If we look at the primary solution offered in the Wikipedia article, it does not have the fatal flaw you think it does. The solution does assume, as you say, that "one of the gods must answer a factual question truthfully". That's fine, as that is part of the statement of the problem: "True always speaks truly", and we know that True is one of the gods. But nowhere in the rest of the solution is there the conclusion or assumption that "ja" corresponds to "yes" and "da" corresponds to "no." It's an intricate and complicated solution, and so it can be hard to follow, and I totally empathize with perhaps misreading it.
I don't think I can write up in this space another presentation of that solution that's better or clearer than the one in the Wikipedia article to help show that it's never assigning a specific meaning for "ja" or "da". But if you'd like to schedule a session with me, I'm happy to walk through the solution together and show you how it works and address questions.
I can't really help with questions about whether there are harder, unsolved puzzles.
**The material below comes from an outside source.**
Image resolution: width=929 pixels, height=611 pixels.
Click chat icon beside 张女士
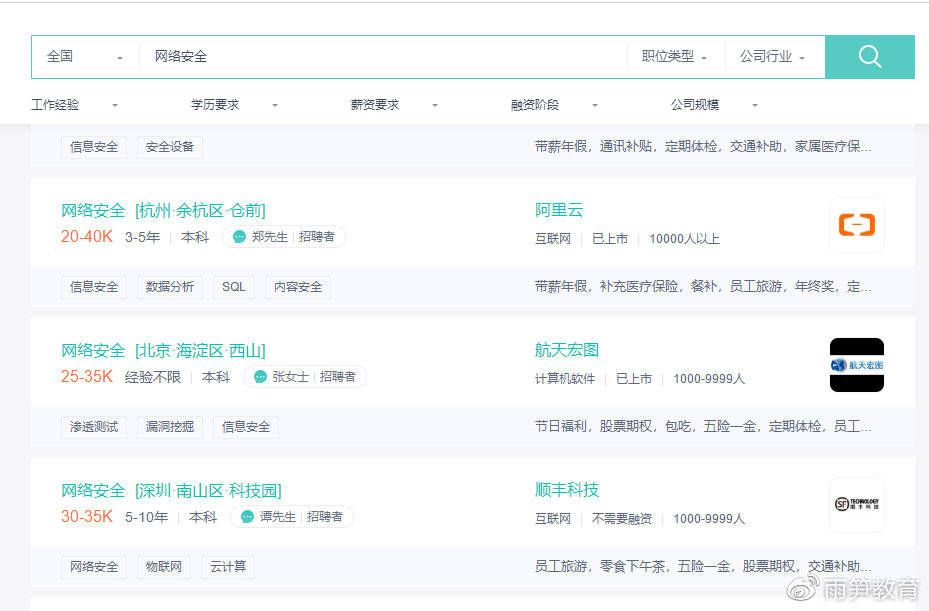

There are plenty of unsolved, interesting mathematical questions out there, but I'm not sure they're puzzles, per se. You might be interested in Hilbert's problems, if you're not already considering those: https://en.wikipedia.org/wiki/Hilbert%27s_problems
Your questions 2 and 3 are basically answered by the Wikipedia article, if you accept that it actually does solve the puzzle: it's a valid solution, and it even has a truth table!